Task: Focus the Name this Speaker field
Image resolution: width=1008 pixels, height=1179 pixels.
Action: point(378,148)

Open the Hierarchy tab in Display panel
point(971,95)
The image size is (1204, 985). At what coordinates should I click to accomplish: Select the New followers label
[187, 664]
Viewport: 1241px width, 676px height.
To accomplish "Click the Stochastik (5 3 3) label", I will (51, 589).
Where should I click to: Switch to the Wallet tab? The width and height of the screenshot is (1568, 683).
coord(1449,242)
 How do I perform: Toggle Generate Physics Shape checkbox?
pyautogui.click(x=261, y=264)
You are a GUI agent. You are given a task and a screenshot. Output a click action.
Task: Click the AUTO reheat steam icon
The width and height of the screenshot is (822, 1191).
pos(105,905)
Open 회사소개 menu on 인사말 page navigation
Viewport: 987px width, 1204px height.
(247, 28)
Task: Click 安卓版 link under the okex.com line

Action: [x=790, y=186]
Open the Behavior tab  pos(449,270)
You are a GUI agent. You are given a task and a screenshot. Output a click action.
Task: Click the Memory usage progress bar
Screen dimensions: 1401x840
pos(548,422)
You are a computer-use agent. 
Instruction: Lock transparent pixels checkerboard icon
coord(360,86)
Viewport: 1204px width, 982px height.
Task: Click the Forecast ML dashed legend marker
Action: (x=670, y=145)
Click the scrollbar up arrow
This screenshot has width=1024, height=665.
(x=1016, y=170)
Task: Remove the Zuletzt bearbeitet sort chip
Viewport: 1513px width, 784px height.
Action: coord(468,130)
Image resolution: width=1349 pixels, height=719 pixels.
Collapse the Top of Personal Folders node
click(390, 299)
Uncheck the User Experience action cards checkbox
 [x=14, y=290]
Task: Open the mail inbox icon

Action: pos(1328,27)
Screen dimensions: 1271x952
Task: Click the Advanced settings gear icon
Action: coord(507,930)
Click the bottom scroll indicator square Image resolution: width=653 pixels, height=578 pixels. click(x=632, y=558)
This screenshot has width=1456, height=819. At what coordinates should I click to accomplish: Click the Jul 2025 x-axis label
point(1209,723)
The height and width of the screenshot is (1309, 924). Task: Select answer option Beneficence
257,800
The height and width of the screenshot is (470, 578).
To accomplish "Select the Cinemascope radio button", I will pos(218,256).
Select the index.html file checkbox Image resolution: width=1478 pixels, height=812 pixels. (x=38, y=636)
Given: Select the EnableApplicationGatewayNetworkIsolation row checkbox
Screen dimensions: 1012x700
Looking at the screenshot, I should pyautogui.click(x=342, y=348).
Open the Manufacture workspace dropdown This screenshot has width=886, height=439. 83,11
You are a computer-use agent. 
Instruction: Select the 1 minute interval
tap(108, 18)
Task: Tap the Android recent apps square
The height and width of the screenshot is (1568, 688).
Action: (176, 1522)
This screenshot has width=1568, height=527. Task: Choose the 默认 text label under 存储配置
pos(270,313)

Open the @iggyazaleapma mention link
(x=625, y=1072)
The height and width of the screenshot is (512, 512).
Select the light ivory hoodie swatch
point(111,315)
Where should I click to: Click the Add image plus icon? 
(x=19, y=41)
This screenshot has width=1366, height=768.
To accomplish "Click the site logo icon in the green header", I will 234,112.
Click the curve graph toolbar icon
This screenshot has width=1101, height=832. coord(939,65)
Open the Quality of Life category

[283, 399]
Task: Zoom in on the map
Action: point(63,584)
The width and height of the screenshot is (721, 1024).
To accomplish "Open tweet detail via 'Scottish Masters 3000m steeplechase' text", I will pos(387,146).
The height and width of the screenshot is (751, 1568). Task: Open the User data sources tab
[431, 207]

Work required —
Please give the rows above again with every "At what coordinates should I click to accomplish" swapped for "Which point should I click to accomplish", keeping everything else unchanged.

Completed exercise —
Task: Focus the Name this Speaker field
Image resolution: width=1008 pixels, height=1179 pixels.
Action: point(378,148)

Open the Hierarchy tab in Display panel
point(971,95)
The image size is (1204, 985). Which point should I click to accomplish: Select the New followers label
[187, 664]
Viewport: 1241px width, 676px height.
To accomplish "Click the Stochastik (5 3 3) label", I will (51, 589).
Where should I click to: Switch to the Wallet tab? The width and height of the screenshot is (1568, 683).
coord(1449,242)
 How do I perform: Toggle Generate Physics Shape checkbox?
pyautogui.click(x=261, y=264)
You are a GUI agent. You are given a task and a screenshot. Output a click action.
Task: Click the AUTO reheat steam icon
The width and height of the screenshot is (822, 1191).
pos(105,905)
Open 회사소개 menu on 인사말 page navigation
Viewport: 987px width, 1204px height.
(247, 28)
Task: Click 安卓版 link under the okex.com line

Action: [x=790, y=186]
Open the Behavior tab  pos(449,270)
You are a GUI agent. You are given a task and a screenshot. Output a click action.
Task: Click the Memory usage progress bar
Screen dimensions: 1401x840
pos(548,422)
You are a computer-use agent. 
Instruction: Lock transparent pixels checkerboard icon
coord(360,86)
Viewport: 1204px width, 982px height.
Task: Click the Forecast ML dashed legend marker
Action: (x=670, y=145)
Click the scrollbar up arrow
This screenshot has width=1024, height=665.
(x=1016, y=170)
Task: Remove the Zuletzt bearbeitet sort chip
Viewport: 1513px width, 784px height.
Action: coord(468,130)
Image resolution: width=1349 pixels, height=719 pixels.
Collapse the Top of Personal Folders node
click(390, 299)
Uncheck the User Experience action cards checkbox
 [x=14, y=290]
Task: Open the mail inbox icon

Action: pos(1328,27)
Screen dimensions: 1271x952
Task: Click the Advanced settings gear icon
Action: coord(507,930)
Click the bottom scroll indicator square Image resolution: width=653 pixels, height=578 pixels. click(x=632, y=558)
This screenshot has width=1456, height=819. Which point should I click to accomplish: Click the Jul 2025 x-axis label
point(1209,723)
The height and width of the screenshot is (1309, 924). Task: Select answer option Beneficence
257,800
The height and width of the screenshot is (470, 578).
To accomplish "Select the Cinemascope radio button", I will pos(218,256).
Select the index.html file checkbox Image resolution: width=1478 pixels, height=812 pixels. (x=38, y=636)
Given: Select the EnableApplicationGatewayNetworkIsolation row checkbox
Screen dimensions: 1012x700
Looking at the screenshot, I should pyautogui.click(x=342, y=348).
Open the Manufacture workspace dropdown This screenshot has width=886, height=439. 83,11
You are a computer-use agent. 
Instruction: Select the 1 minute interval
tap(108, 18)
Task: Tap the Android recent apps square
The height and width of the screenshot is (1568, 688).
Action: (176, 1522)
This screenshot has width=1568, height=527. Task: Choose the 默认 text label under 存储配置
pos(270,313)

Open the @iggyazaleapma mention link
(x=625, y=1072)
The height and width of the screenshot is (512, 512).
Select the light ivory hoodie swatch
point(111,315)
Where should I click to: Click the Add image plus icon? 
(x=19, y=41)
This screenshot has width=1366, height=768.
To accomplish "Click the site logo icon in the green header", I will 234,112.
Click the curve graph toolbar icon
This screenshot has width=1101, height=832. coord(939,65)
Open the Quality of Life category

[283, 399]
Task: Zoom in on the map
Action: point(63,584)
The width and height of the screenshot is (721, 1024).
To accomplish "Open tweet detail via 'Scottish Masters 3000m steeplechase' text", I will pos(387,146).
The height and width of the screenshot is (751, 1568). Task: Open the User data sources tab
[431, 207]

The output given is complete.